35 934 (R2158) Wijziging van de Rijkswet op het Nederlanderschap en de Wet op de inlichtingen- en veiligheidsdiensten 2017, alsmede intrekking van de Rijkswet van 10 februari 2017, houdende wijziging van de Rijkswet op het Nederlanderschap in verband met het intrekken van het Nederlanderschap in het belang van de nationale veiligheid (Stb. 2017, 52)

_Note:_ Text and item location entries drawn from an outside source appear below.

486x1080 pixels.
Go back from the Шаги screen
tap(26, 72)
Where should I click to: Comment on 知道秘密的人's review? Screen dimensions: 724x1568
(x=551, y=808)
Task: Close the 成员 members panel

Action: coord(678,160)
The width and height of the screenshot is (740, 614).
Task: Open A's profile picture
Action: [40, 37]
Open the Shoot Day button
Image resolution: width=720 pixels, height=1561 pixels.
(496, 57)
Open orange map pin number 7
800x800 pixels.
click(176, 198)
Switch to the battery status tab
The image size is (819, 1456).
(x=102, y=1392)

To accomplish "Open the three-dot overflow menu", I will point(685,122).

Nr. 14 MOTIE VAN HET LID KOEKKOEK

Voorgesteld tijdens het Wetgevingsoverleg van 15 december 2021

De Kamer,

gehoord de beraadslaging,

overwegende dat de rechtmatigheid en proportionaliteit van het permanent maken van de bevoegdheid tot het intrekken van het Nederlanderschap in het belang van de nationale veiligheid in de Rijkswet op het Nederlanderschap niet vaststaat;

constaterende dat het nieuwe coalitieakkoord «Omzien naar elkaar, vooruitkijken naar de toekomst» de ambitie uitspreekt om de effecten van wetgeving op de uitvoering na één jaar te evalueren;

verzoekt de regering om, indien het wetsvoorstel tot wijziging van de Rijkswet op het Nederlanderschap wordt aangenomen, het wetsvoorstel jaarlijks te evalueren teneinde de effecten van de wet op de rechtmatigheid en proportionaliteit in de uitvoering te beoordelen,

en gaat over tot de orde van de dag.